■ **Work instruction**: All records are to be transcribed in full; any pictures among them are to be skipped.

■ **Collected data entries**:
===============
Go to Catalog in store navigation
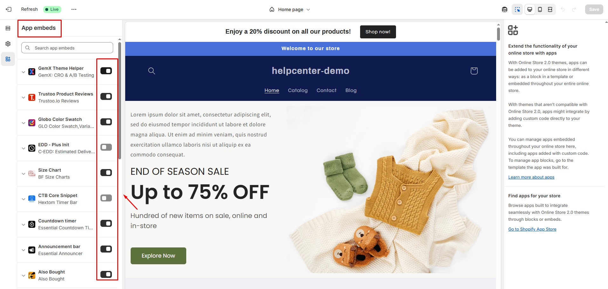The width and height of the screenshot is (608, 289). [x=298, y=90]
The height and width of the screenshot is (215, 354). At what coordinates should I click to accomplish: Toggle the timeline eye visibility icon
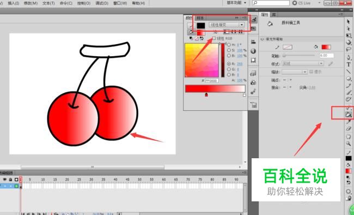4,180
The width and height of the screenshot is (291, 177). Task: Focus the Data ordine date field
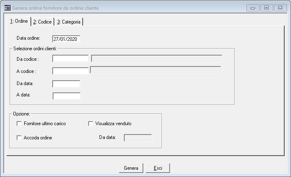tap(66, 39)
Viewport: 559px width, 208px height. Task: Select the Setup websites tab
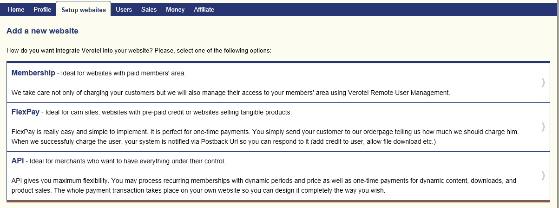pos(84,10)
===============
■ **Task output**:
Go to Catalog in store navigation
The width and height of the screenshot is (608, 289). [x=298, y=90]
The height and width of the screenshot is (215, 354). At what coordinates should I click to accomplish: Toggle the timeline eye visibility icon
4,180
The width and height of the screenshot is (291, 177). Task: Focus the Data ordine date field
tap(66, 39)
Viewport: 559px width, 208px height. Task: Select the Setup websites tab
pos(84,10)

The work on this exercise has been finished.